Finding in respect of section 120 of the Children’s Act 38 of 2005

  1. Section 120(1)(c) of the Children’s Act 38 of 2005 (“the Act”) provides that a finding that a person is unsuitable to work with children may be made by “any forum established or recognized by law in any disciplinary proceedings concerning the conduct of that person relating to a child”. Section 120(2) of the Act provides that a finding that a person is unsuitable to work with children may be made by such a forum on its own volition or on application by an organ of state or any other person having sufficient interest in the protection of children. The arbitrator may also make the finding on his/her own accord.

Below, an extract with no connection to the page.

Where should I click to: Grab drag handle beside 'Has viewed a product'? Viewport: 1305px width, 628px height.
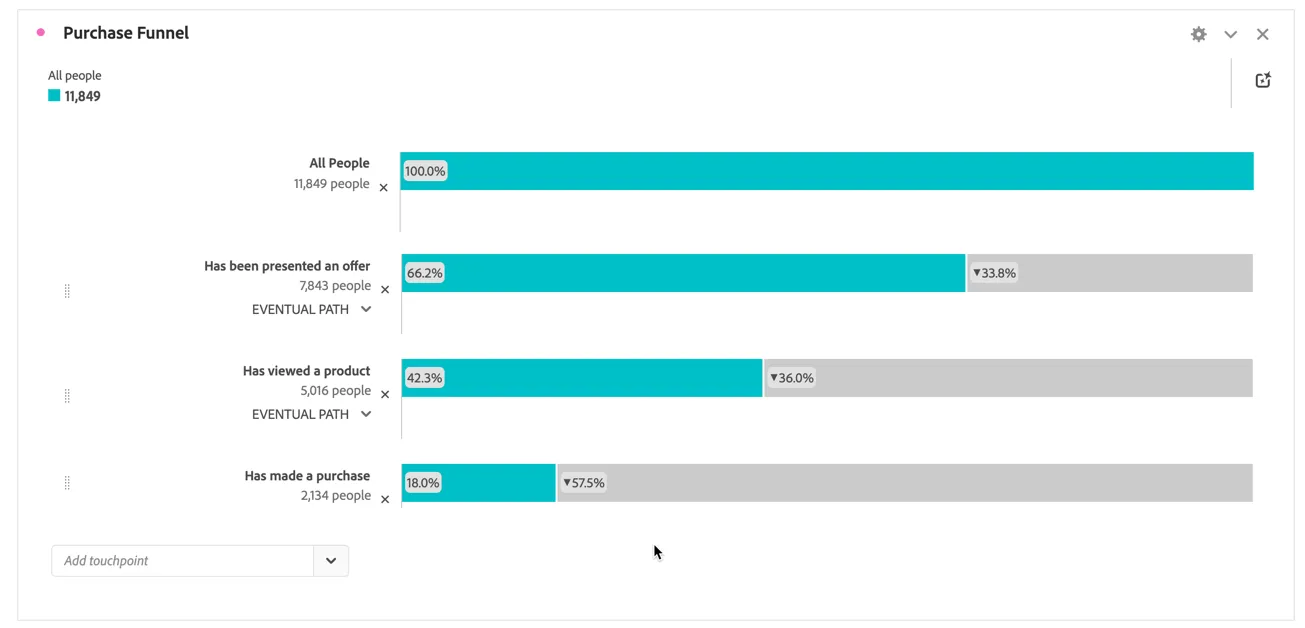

  2. The parties were quested to submit arguments in this respect. I have not received any arguments in this respect and therefore make this ruling on my own accord. In view of my finding of the serious nature of the Employee, Mr Mashele’s conduct and the priority to protect the rights of children, I find that he is unsuitable to work with children. The fact that there are no previous incidents on record, does not necessarily mean that his conduct will not be repeated. The mother of BLM expressed the fear that she might not have been the only one. In tribunals of this nature, consideration of the best interests of children, is paramount. My finding is aimed at the protection of children and in particular in this case, vulnerable young girls.
  3. Mr Mashele, KW, is found to be unsuitable to work with children in terms of section 120(4) of the Children’s Act 38 of 2005. The General Secretary of the ELRC must, in terms of section 122(1) of the Act, notify the Director General: Department of Social Development in writing of the findings of this forum made in terms of section 120(4) of the Children’s Act 38 of 2005, that Mr Mashele, KW, is unsuitable to work with children, for the Director General to enter his name as contemplated in section 120 in part B of the register.